(Extracted data begins)

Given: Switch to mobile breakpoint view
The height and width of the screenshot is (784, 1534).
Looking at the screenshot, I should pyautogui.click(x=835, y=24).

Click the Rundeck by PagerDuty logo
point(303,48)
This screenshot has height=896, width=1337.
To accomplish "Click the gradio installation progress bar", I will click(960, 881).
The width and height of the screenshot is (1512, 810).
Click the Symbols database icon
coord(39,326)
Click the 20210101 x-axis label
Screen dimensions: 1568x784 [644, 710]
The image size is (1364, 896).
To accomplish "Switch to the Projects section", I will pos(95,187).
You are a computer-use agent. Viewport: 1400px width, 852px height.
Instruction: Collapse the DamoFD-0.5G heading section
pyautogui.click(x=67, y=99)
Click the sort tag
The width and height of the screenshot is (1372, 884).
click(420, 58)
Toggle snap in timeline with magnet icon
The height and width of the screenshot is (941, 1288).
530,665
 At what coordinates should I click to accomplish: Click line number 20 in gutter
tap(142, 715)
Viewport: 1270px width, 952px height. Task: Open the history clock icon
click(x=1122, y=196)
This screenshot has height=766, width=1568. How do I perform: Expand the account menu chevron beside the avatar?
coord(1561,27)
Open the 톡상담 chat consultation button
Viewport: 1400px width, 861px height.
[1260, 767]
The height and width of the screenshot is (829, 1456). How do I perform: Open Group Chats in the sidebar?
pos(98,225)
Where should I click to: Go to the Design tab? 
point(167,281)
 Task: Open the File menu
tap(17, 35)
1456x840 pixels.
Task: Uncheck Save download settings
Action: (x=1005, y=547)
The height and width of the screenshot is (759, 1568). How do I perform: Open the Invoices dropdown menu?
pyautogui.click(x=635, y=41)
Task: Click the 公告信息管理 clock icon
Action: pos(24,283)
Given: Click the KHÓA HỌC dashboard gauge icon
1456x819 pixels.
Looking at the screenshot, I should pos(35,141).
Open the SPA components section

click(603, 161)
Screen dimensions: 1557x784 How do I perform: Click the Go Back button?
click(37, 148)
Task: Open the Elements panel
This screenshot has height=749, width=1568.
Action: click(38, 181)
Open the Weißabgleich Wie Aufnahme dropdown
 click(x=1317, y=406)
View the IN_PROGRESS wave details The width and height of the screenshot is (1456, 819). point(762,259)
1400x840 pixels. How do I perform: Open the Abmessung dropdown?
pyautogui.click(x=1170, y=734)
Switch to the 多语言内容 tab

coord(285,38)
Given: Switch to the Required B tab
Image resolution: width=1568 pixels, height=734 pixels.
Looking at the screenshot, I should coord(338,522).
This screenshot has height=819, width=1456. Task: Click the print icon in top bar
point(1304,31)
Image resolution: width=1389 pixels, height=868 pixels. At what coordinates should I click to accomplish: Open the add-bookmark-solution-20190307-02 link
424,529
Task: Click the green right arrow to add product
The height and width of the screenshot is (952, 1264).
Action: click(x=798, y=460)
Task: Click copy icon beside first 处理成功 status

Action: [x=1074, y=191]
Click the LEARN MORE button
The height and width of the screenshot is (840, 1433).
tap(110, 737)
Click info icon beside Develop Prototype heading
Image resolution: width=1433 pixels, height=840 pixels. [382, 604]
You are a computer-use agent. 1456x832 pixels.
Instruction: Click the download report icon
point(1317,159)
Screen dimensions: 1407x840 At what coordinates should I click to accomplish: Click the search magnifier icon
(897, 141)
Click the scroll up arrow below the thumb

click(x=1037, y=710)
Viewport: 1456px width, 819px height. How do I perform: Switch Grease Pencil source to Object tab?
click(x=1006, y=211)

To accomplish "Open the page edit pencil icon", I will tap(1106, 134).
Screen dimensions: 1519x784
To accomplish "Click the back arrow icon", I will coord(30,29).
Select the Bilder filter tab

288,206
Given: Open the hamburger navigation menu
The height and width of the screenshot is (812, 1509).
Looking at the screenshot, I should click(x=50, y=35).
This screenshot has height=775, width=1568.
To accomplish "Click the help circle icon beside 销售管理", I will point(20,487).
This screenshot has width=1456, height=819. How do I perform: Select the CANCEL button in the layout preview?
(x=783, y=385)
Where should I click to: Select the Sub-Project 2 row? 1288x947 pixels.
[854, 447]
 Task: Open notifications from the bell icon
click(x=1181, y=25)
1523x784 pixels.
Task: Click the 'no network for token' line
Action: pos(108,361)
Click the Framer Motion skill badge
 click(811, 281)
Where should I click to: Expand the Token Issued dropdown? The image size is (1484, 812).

(Extracted data ends)

What to produce ▸ Pull every line containing "agent" from the material above.

Answer to this exercise ▸
You are a computer-use agent. Viewport: 1400px width, 852px height.
You are a computer-use agent. 1456x832 pixels.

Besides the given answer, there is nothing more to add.